◆ Problem to solve
Return, word for word, the line that contains "Task: Open the ANNEX navigation menu" and every line after it through the end of the records.

◆ Saved data entries
---

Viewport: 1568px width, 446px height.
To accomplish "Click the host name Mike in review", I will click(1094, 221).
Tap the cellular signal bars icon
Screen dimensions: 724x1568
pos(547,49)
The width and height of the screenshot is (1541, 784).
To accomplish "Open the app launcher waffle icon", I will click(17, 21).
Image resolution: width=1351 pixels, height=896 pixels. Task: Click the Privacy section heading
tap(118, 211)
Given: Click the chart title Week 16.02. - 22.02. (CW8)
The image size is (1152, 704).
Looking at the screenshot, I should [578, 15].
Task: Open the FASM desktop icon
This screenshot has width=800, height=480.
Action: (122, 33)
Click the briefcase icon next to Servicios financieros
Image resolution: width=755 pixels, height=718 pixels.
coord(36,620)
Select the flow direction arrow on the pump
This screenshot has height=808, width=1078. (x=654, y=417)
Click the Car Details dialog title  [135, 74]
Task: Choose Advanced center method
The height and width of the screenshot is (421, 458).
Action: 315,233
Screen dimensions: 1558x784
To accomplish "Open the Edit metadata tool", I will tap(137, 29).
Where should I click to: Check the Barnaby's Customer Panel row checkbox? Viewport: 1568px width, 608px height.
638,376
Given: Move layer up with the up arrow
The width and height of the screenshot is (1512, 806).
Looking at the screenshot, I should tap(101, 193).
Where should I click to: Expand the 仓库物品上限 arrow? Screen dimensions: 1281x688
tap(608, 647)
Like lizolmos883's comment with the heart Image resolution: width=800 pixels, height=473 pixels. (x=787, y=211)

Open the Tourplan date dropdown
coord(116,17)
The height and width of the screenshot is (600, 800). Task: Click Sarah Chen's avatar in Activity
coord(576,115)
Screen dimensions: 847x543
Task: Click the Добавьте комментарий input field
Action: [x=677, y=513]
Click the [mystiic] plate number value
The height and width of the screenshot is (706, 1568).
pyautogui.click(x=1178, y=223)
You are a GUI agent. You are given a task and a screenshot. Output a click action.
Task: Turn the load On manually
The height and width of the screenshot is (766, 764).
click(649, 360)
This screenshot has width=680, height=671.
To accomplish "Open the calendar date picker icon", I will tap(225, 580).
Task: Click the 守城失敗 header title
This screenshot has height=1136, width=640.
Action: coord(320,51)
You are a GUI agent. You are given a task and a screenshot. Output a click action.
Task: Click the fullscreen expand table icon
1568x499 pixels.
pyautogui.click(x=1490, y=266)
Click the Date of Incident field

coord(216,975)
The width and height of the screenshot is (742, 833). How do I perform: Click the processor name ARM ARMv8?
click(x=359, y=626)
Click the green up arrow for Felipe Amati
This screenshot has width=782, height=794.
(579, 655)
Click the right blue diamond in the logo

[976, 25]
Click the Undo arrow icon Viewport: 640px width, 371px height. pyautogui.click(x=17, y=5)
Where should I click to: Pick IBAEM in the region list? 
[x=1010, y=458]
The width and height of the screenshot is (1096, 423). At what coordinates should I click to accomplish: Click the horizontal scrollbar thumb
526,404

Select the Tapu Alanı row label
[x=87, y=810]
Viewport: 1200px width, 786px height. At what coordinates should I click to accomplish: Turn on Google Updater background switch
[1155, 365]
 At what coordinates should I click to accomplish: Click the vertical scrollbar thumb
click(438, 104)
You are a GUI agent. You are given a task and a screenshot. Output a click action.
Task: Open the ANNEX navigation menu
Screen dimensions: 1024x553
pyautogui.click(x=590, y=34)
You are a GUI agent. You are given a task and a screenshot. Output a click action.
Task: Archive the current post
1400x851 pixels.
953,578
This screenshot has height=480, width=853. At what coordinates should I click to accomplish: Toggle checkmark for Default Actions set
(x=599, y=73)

---

◆ Response to this task
Task: Open the ANNEX navigation menu
Screen dimensions: 1024x553
pyautogui.click(x=590, y=34)
You are a GUI agent. You are given a task and a screenshot. Output a click action.
Task: Archive the current post
1400x851 pixels.
953,578
This screenshot has height=480, width=853. At what coordinates should I click to accomplish: Toggle checkmark for Default Actions set
(x=599, y=73)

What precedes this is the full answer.